» Passage shown:
Topics mainly include understanding and creating algorithms and related concepts. For example, students were asked about the effect of solving problems using algorithms. Three students in the unplugged group indicated that using algorithms to solve problems makes things easy, saying, "Algorithms are a very simple method. More explanatory." (S2_3). Similarly, five students in the plugged-in group stated that using algorithms was useful as it enabled one to do the steps in the work in a sequential and organized way. They also stated that they planned and carried out the work step by step, using a problem-solving method that they improved by using an algorithm. Similarly, two students from the unplugged group used the word “nice”, and one student from each group used the word “good”, stating that they were able to understand how to solve the problems, how to develop problem solving methods like finding the solution by following a step-by-step approach. It seems that the unplugged group developed a better understanding of how to use algorithms to solve problems, saying, "I can find the answers to questions instantly. I learned how everything is or will be."(S2_3).

» Data:
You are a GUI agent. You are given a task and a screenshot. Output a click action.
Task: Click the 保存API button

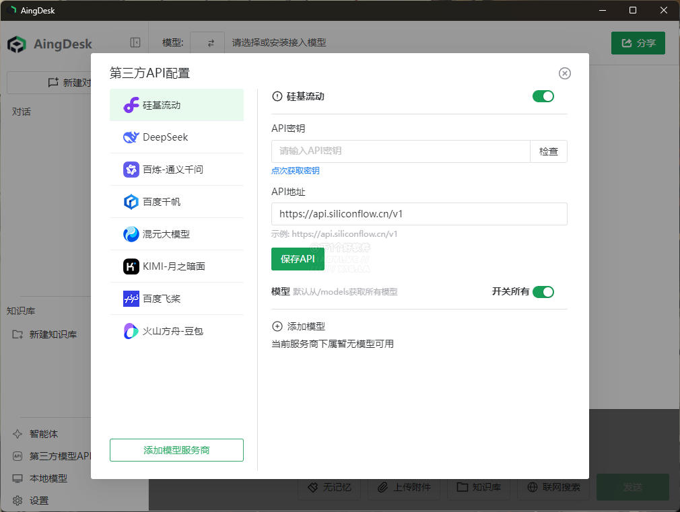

» Set exercise:
In the passage on students' views of algorithms, why did the five students in the plugged-in group say using algorithms was useful? Answer in one to three sentences. The material plays no part in what follows.

» Answer to this task:
They said algorithms were useful because they let one do the steps in the work in a sequential and organized way. They added that they planned and carried out the work step by step, with a problem-solving method they improved by using an algorithm.